I grew up on Warcraft 2, and to me the cartoonish look of WoW was a direct continuation of the art style from that game. I was in the WoW beta. The first time I played it my initial reaction was that it looked exactly like I had stepped into Warcraft.
I see your point with Warcraft 2 though I do think a lot of the art from then leant more to the gritty like this one [1] that shows a troll squaring off with a human.

[1] https://i.imgur.com/pJ0entX_d.webp?maxwidth=640&shape=thumb&...

The game manuals always were pretty gritty compared to the in-game art.
I remember looking at this in the manual as a kid and thinking the archer was about to have a bad time.
shows a troll squaring off with a human

An elf, rather (elven archer).

I think initial development/prototyping was done as an offshoot of the WC3 engine so in a sense you were stepping into Warcraft. That's not to take anything away from the great design and art direction consistency between these titles - just that it also had a practical technical component.
I agree with this.
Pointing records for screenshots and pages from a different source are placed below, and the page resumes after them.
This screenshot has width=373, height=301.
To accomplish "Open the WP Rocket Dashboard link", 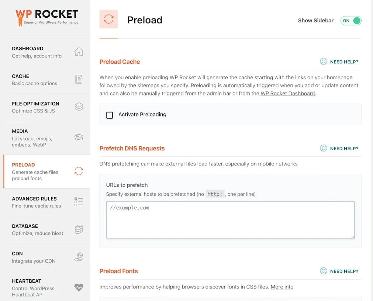I will 288,93.
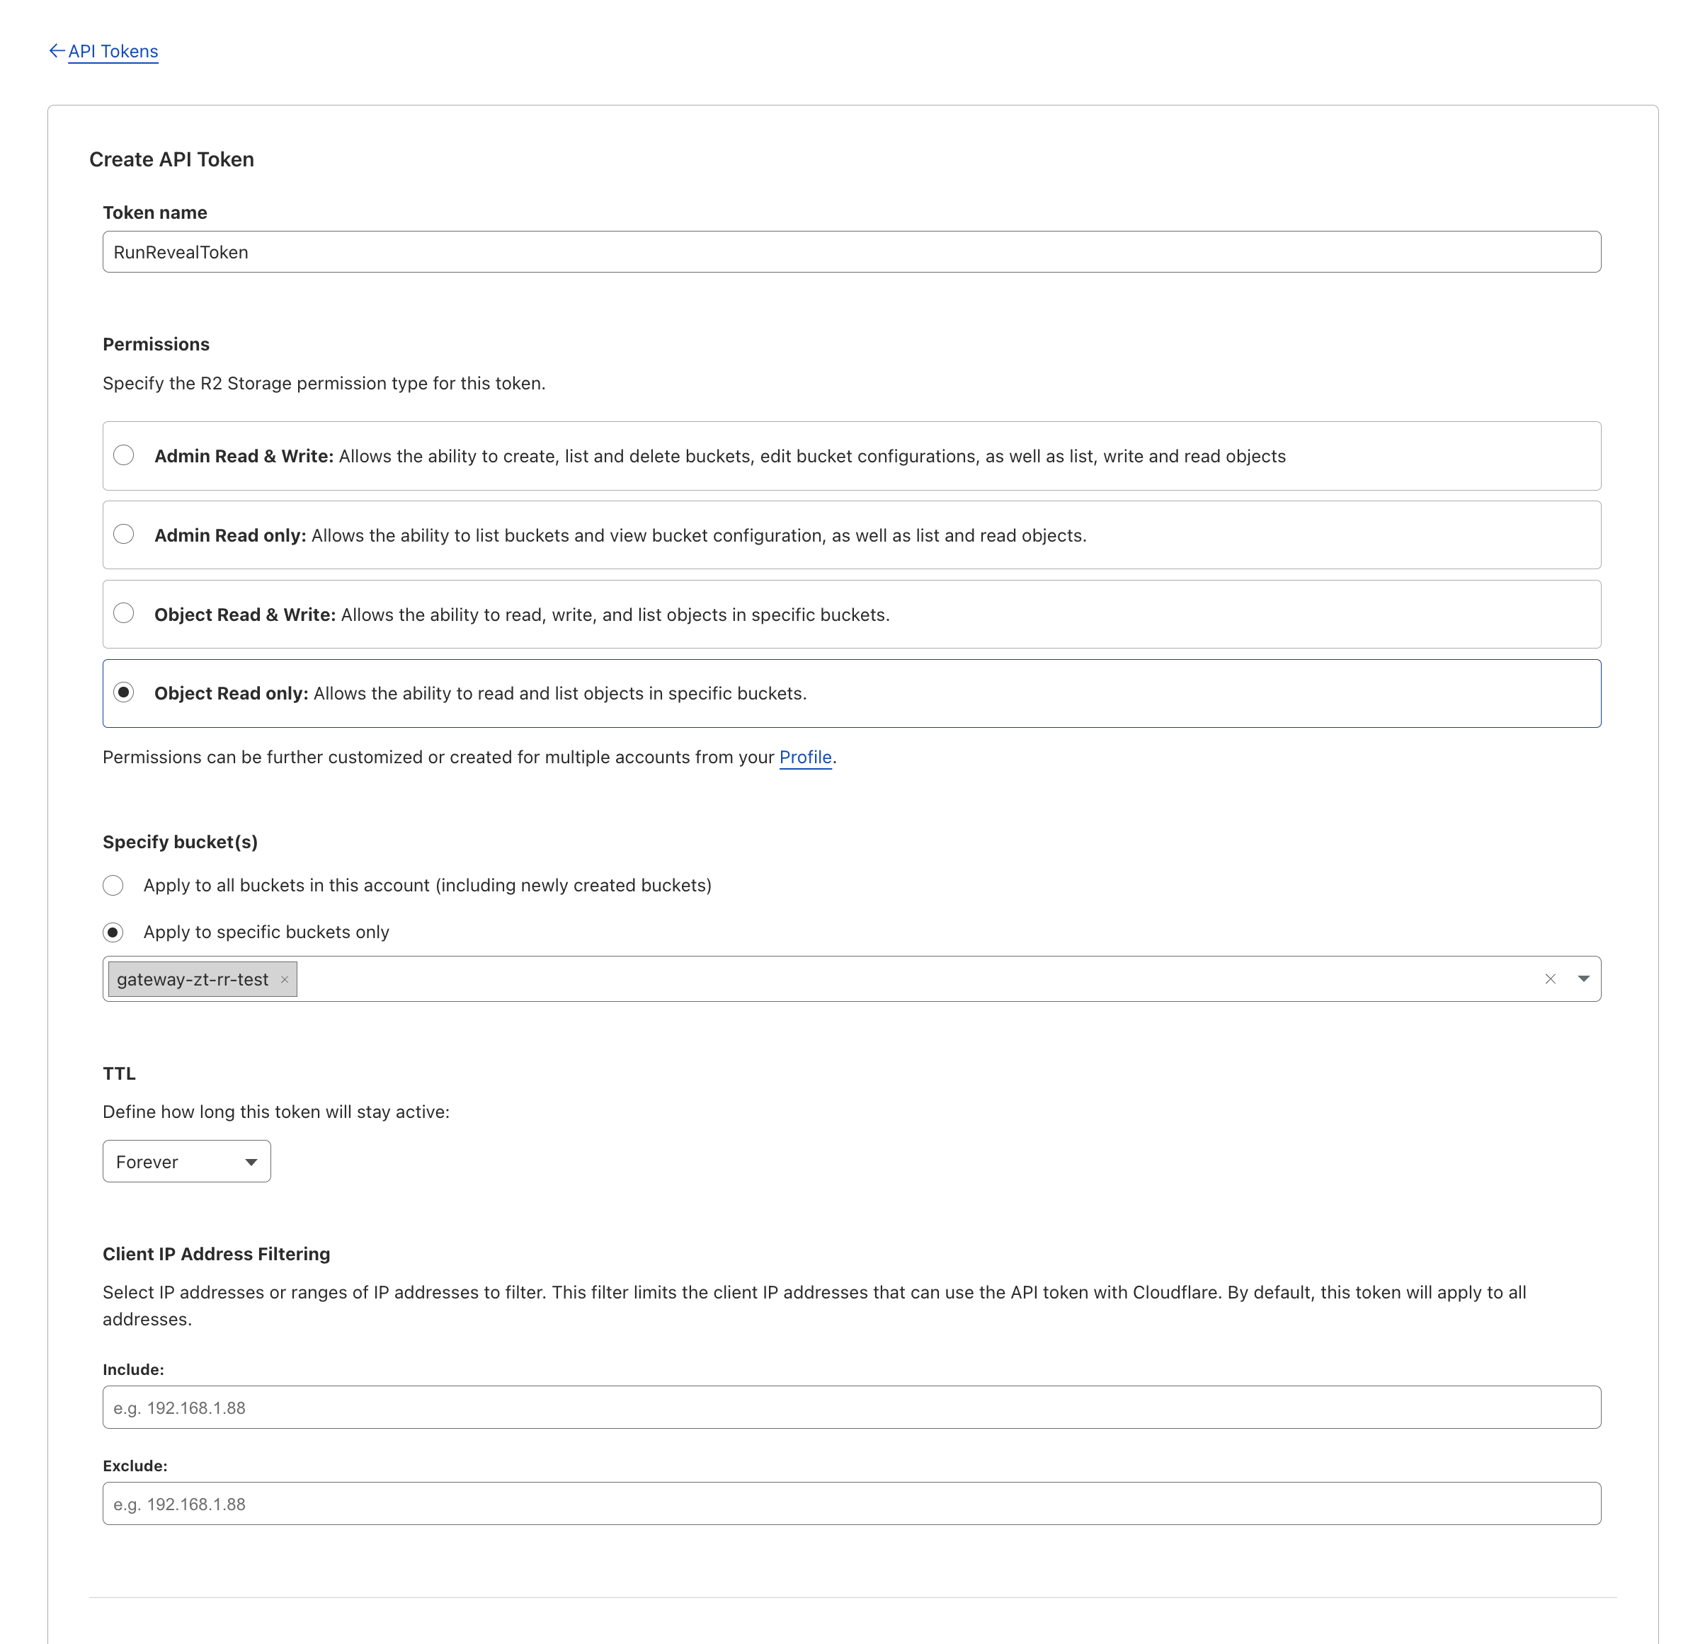The height and width of the screenshot is (1644, 1705).
Task: Choose Object Read & Write permission
Action: coord(124,613)
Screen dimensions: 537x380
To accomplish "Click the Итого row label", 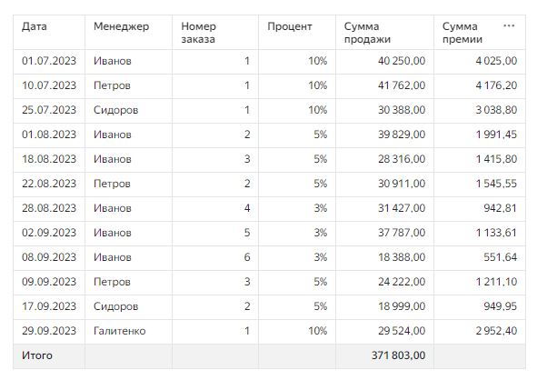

Early Blizzard games had amazing worldbuilding and great single player experiences, with good multiplayer options.

After WoW's success they seemed to try to pigeonhole all of their properties in the same direction, SC2 and D3 were quite clearly online/multiplayer first with single player as an afterthought, and the world depth felt lacking. Hearthstone's alright but feels like it has too much focus on PvP games and loot box mechanics.

Hearthstone's aesthetic reminds me of the parallel world of stuff that religious groups always make (Christian music, Christian books, etc), and I found it really offputting.
StarCraft's big success and fame came from PvP instead of CPU matches though so it's not super surprising.
> With the cartoonish push that World of Warcraft presaged I saw the wider ambitions to appeal to everyone which washed out the magic for me.

You're looking at it through rose tinted glasses. Blizzard has always been about a cartoonish look. That's why I like their games. Realism always falls into the "uncanny valley" territory for me.

> cartoonish push that World of Warcraft

wasn't the cartoonish style already present in Warcraft 3?

There's nothing cartoonist about flying sheep and giant drunken pandas.